Let’s dispose of the top dog question first. As it happens, I’ve recently spent a lot of time talking to business people deeply involved in Brazil, Russia and India. I spent time talking with old China hands last year. I’m coming to the conclusion that the received wisdom that China is set to dominate the world economy is by no means certain.
Formidable economic force
Of course, China is destined to be a formidable economic force. It already is. But one key fact leads me to suggest that we’re underestimating the potential of India – by 2050 India’s population will have far outstripped China’s.
Moreover, it’s arguable that India’s more open and tolerant society is better equipped to handle the stresses and strains long-term economic growth poses on a society than China’s authoritarian regime. But, perhaps that’s an argument we can save for another day. For the time being, let’s focus on the potential role of logistics in Brazil, Russia and India.
The first point to make is that these are all huge countries in which supply chain issues constantly loom large, if only because of the vast distances to be covered. The second is that such infrastructure as does exist is of variable quality. Do not expect services we take for granted – roads, railways, even mail deliveries – to work as effectively throughout these countries as they do in Europe. The third is that it’s simply not as easy to do business in these countries as it is in Europe.
The World Bank provides a handy ranking on ease of doing business in all countries – Russian comes 79th, India 116th, Brazil 119th. Not a good start. (In case you’re wondering, the best is New Zealand, the worst the Democratic Republic of the Congo.)

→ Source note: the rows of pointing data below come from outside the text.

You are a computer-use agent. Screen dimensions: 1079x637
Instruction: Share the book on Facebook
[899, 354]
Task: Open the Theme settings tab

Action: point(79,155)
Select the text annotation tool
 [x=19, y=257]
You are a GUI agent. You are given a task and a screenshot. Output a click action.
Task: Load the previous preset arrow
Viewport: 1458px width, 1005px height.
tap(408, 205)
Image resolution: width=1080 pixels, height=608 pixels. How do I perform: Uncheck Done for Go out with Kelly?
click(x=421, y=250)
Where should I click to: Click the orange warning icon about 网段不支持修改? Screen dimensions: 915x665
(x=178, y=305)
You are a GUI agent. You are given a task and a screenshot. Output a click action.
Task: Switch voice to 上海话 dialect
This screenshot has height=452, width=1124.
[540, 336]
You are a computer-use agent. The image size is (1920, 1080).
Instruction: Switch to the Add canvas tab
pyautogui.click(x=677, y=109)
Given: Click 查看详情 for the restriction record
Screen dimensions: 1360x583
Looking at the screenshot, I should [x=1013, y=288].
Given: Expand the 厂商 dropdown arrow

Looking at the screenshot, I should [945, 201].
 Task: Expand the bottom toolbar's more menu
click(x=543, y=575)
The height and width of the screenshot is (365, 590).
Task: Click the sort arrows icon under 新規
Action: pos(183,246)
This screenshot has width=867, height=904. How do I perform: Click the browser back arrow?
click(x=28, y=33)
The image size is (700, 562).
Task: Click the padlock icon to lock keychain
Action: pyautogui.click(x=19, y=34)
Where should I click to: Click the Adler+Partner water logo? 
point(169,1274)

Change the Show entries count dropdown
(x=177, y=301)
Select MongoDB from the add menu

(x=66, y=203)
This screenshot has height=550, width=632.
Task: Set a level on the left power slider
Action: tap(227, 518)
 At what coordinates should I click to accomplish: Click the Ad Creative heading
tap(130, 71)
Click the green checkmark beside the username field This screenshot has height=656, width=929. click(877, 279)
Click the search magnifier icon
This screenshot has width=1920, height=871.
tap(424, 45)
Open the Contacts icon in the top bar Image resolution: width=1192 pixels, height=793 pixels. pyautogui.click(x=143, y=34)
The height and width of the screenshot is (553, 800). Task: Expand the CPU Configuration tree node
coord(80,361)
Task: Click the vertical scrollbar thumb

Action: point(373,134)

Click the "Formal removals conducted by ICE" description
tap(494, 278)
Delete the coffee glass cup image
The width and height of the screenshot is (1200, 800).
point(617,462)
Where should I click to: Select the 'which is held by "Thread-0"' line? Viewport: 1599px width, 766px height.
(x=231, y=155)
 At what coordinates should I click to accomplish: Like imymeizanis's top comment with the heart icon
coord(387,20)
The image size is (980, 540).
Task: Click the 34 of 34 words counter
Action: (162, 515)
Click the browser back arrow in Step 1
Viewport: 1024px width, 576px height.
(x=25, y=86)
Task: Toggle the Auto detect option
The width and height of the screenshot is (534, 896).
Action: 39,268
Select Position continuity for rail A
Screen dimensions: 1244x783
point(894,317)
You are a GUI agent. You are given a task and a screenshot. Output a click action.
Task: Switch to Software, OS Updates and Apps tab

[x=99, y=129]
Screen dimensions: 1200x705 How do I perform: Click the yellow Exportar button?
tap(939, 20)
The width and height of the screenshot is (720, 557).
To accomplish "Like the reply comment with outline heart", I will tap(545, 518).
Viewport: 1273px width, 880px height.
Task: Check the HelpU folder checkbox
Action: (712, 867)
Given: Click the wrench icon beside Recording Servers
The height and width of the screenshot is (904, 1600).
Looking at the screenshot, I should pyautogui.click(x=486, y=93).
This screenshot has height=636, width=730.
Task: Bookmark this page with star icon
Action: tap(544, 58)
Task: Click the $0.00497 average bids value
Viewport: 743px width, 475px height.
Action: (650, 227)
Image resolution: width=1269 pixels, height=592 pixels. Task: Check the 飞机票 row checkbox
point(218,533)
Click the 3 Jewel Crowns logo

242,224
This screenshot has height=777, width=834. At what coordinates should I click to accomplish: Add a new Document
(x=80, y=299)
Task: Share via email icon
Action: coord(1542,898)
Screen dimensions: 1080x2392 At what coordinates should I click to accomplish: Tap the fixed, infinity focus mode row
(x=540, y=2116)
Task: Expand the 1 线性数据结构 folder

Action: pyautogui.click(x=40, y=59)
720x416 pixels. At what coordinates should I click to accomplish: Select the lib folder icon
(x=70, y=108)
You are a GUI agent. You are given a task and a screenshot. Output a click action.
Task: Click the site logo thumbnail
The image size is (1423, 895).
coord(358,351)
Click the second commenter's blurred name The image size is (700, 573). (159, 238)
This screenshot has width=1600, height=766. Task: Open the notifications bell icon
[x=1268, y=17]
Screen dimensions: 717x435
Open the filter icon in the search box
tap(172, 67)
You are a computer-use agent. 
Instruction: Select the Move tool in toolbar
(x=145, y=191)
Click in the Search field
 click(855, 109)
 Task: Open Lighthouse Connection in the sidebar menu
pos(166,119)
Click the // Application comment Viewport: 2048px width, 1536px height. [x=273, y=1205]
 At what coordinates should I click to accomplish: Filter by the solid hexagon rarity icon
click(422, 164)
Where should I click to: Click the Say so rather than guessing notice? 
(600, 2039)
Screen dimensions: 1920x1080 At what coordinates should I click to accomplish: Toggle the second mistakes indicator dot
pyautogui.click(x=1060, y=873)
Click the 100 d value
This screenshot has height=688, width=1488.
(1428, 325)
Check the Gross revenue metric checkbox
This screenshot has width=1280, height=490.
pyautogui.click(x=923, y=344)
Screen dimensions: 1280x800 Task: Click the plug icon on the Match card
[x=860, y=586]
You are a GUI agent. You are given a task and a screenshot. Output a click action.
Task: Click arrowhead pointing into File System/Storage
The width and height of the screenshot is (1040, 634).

It’s perhaps most surprising that Brazil comes last in that list, even if only because the country is usually portrayed as easygoing with a seemingly permanent carnival. The reality for business is that constant rivalry between federal and powerful state governments makes it difficult for business to understand what regulations are going to be enforced and how at any given time.
The problem in Russia is less a question of laws and more a question of navigating a corrupt bureaucracy. Despite years of rule by strong-man Putin – perhaps because of it – kick-backs and organised crime are part of the business landscape companies have to live with. That and growing uncertainty about the political future. Should Putin try to override the constitution and run for a third term as president in 2008, there’s no telling what forces could be unleashed.
India too suffers from bureaucracy and corruption though thankfully not the level of violent crime that dogs Russian cities. As an example, on average it takes 89 days and 11 administrative steps to start up a company in India. But the country is realising that it must become more business oriented and a Foreign Investment Implementation Authority has been set up to help inward investors cut through the stifling bureaucracy.
Despite all these negatives, there is one positive for logistics professionals. All three countries will need much more supply chain expertise if they are to develop their economies. But businesses or individuals who want a slice of the action in any of these countries, need to take one critical lesson on board – your supply chain skills may be second to none, but there’s no point thinking you can deliver them the same as if you were working in London, Paris or Frankfurt.
In the case of each country, understanding and adapting to the culture is key to building any kind of business success.